━━━ Data to use ━━━

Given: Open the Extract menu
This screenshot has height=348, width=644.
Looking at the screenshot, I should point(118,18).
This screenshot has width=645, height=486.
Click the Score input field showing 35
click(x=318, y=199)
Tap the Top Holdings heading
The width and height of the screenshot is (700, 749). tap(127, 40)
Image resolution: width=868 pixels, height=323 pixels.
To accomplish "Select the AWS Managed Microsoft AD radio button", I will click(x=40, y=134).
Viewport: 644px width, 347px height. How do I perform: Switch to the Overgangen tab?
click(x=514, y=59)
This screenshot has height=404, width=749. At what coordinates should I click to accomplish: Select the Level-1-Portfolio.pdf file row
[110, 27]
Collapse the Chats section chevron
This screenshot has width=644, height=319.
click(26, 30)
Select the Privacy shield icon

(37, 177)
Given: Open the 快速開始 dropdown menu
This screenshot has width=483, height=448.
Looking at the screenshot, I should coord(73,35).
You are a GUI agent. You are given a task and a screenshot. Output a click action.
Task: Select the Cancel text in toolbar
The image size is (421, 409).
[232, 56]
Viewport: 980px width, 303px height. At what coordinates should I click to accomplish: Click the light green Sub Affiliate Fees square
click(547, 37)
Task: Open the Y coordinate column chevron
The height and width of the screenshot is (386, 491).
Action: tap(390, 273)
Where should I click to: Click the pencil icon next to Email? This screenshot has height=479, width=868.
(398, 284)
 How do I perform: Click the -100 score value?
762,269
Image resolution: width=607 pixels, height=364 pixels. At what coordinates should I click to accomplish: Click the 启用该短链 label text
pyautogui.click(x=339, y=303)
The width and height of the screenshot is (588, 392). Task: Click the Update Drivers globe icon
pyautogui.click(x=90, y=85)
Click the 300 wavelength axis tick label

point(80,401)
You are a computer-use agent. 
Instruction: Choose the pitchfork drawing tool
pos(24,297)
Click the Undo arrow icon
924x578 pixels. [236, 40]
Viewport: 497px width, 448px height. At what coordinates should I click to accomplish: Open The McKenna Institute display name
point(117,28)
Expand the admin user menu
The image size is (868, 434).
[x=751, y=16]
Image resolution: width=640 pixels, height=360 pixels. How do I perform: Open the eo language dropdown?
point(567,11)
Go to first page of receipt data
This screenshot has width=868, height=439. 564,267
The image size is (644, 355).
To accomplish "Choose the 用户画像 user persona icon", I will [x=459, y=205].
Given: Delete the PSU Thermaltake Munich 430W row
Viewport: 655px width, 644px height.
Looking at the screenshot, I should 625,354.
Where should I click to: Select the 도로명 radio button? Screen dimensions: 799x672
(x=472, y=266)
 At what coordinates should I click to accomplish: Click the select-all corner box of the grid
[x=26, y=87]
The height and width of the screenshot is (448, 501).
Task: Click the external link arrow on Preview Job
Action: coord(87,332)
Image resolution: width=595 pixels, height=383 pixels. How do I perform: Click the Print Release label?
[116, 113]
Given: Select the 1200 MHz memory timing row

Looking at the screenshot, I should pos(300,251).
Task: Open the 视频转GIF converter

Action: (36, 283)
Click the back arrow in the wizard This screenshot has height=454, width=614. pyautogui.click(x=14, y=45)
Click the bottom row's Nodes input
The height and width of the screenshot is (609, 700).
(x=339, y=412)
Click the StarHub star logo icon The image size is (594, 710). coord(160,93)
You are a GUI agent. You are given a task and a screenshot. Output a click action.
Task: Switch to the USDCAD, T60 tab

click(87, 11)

━━━

(Brief): Please write out, exactly as they appear, the line that contains "Click the back" and every line after it up to the end of the entries above, and no others.

(Solution):
Click the back arrow in the wizard This screenshot has height=454, width=614. pyautogui.click(x=14, y=45)
Click the bottom row's Nodes input
The height and width of the screenshot is (609, 700).
(x=339, y=412)
Click the StarHub star logo icon The image size is (594, 710). coord(160,93)
You are a GUI agent. You are given a task and a screenshot. Output a click action.
Task: Switch to the USDCAD, T60 tab

click(87, 11)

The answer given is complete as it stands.